Te doen:
[a] Welke begrippen gebruikt de tekst over de aanbevelingen bij ontbinding voortaan in plaats van de woorden 'neutraal en kleurloos'?
[b] Zet de tekst over de aanbevelingen bij ontbinding voort na de laatste zin.

Brontekst:
┄┄┄┄┄┄┄┄┄┄

Inleiding
In de eerste versie van de aanbevelingen is geen onderscheid gemaakt tussen verzoeken ingediend door de werkgever, resp. de werknemer. De jurisprudentie over de toepasselijkheid van de aanbevelingen op werknemersverzoeken is tot op heden verdeeld. De vraag blijkt derhalve gerechtvaardigd of genoemd onderscheid op enigerlei wijze toch niet op na te noemen gronden in de aanbevelingen aangebracht moet worden.
In de eerdere toelichting bij aanbeveling 3.4, waarvan de tekst onverkort van toepassing blijft, is bovendien reeds aangekondigd dat te zijner tijd met een verfijning van de formule gekomen zal worden. De aanbeveling 3.4 bezigt de woorden 'neutraal en kleurloos' zonder deze te definiëren. In het vervolg zal in plaats van genoemde termen gesproken worden over risicosfeer en verwijtbaarheid. De huidige aanpassing van de redactie van aanbeveling 3.4 beoogt niet zozeer een inhoudelijke wijziging als wel een verfijning.
Principieel uitgangspunt
Nu de wet beide partijen een gelijke toegang tot de rechter geeft en in de jurisprudentie van de HR (o.m. HR 22-11-96 JAR 96, nrs. 251 en 253 resp. Boukacem/Martinair en Yildiz/Janssens) ook het recht op een (formeel) gelijke behandeling van werknemer en werkgever als uitgangspunt is vastgelegd is het principieel onjuist om er van uit te gaan dat de aanbevelingen niet voor verzoeken van beide partijen zouden gelden. Het beslissingsinstrumentarium dient voor beide partijen hetzelfde te zijn, met dien verstande dat dit instrumentarium uiteraard in alle gevallen tot een billijke beslissing dient te (kunnen) leiden. Het vorenstaande leidt er dan ook toe dat uitgangspunt is dat de aanbevelingen ook van toepassing zijn op werknemersverzoeken. De waardering van de feiten bepaalt de hoogte van de vergoeding.
Zijn de oorspronkelijke aanbevelingen toepasbaar op werknemersverzoeken?
De formulering van het in de eerdere aanbeveling 3.4 gekozen uitgangspunt ["De correctiefactor (C) is bij een 'neutrale' of 'kleurloze' ontbinding gelijk aan 1 (één)"] is zo gekozen vanuit de ervaring dat de overgrote meerderheid van ontbindingsverzoeken door de werkgever wordt ingediend. Deze hoofdregel is daarbij bovenal ook een codificatie van de in overwegende mate bestendige praktijk geweest.
Zou deze hoofdregel onverkort op werknemersverzoeken worden toegepast, dan zou daarmee de figuur geïntroduceerd zijn dat de werknemer bij een slechts door hem gewenst dan wel nagestreefd ontslag in beginsel aanspraak zou kunnen maken op een vergoeding gelijk aan C=1. Dit is als algemeen uitgangspunt niet alleen maatschappelijk onaanvaardbaar, maar ook juridisch onjuist omdat daarvoor (binnen het thans geldende ontslagrecht) onvoldoende rechtvaardiging bestaat. De toegekende vergoeding zou daarmee onbillijk (kunnen) zijn.

┄┄┄┄┄┄┄┄┄┄

Gegevens:
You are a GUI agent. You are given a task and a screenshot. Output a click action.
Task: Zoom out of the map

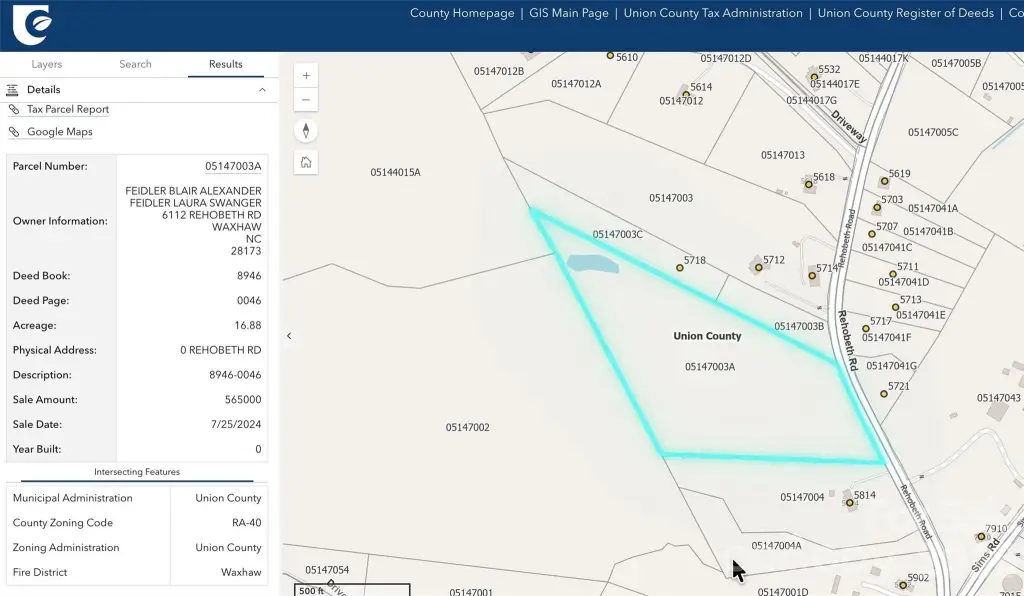[x=306, y=99]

┄┄┄┄┄┄┄┄┄┄

Uitkomsten oefening:
[a] Risicosfeer en verwijtbaarheid.

[b]
In de aanbevelingen dan wel de toelichting daarop dient dan ook in verband met werknemersverzoeken tot uitdrukking te worden gebracht dat de huidige formulering van de aanbeveling ziet op een werkgeversverzoek, dan wel op een werknemersverzoek waarbij de ontbindingsgrond volledig in de risicosfeer van de werkgever ligt.
Voor de toepasbaarheid van de aanbevelingen op andere werknemersverzoeken dient derhalve een nadere aanpassing plaats te vinden, zowel van de aanbeveling zelf als van de toelichting daarop. Gekozen is voor een koppeling aan de factoren risicosfeer en verwijtbaarheid, onder welke factoren vele in de jurisprudentie voorkomende factoren kunnen worden samengevat.
Rechtvaardiging verschillende uitgangspunten
Gelet op de thans gekozen formulering van de uitgangspunten kan geconstateerd worden dat bij een werkgeversverzoek waarbij de ontbindingsgrond in de risicosfeer van de werkgever ligt zonder dat verwijtbaarheid aan de orde is, C gelijk is aan 1. Bij een werknemersverzoek waarbij de ontbindingsgrond in de risicosfeer van de werknemer ligt is de C-factor gelijk aan 0 (nul).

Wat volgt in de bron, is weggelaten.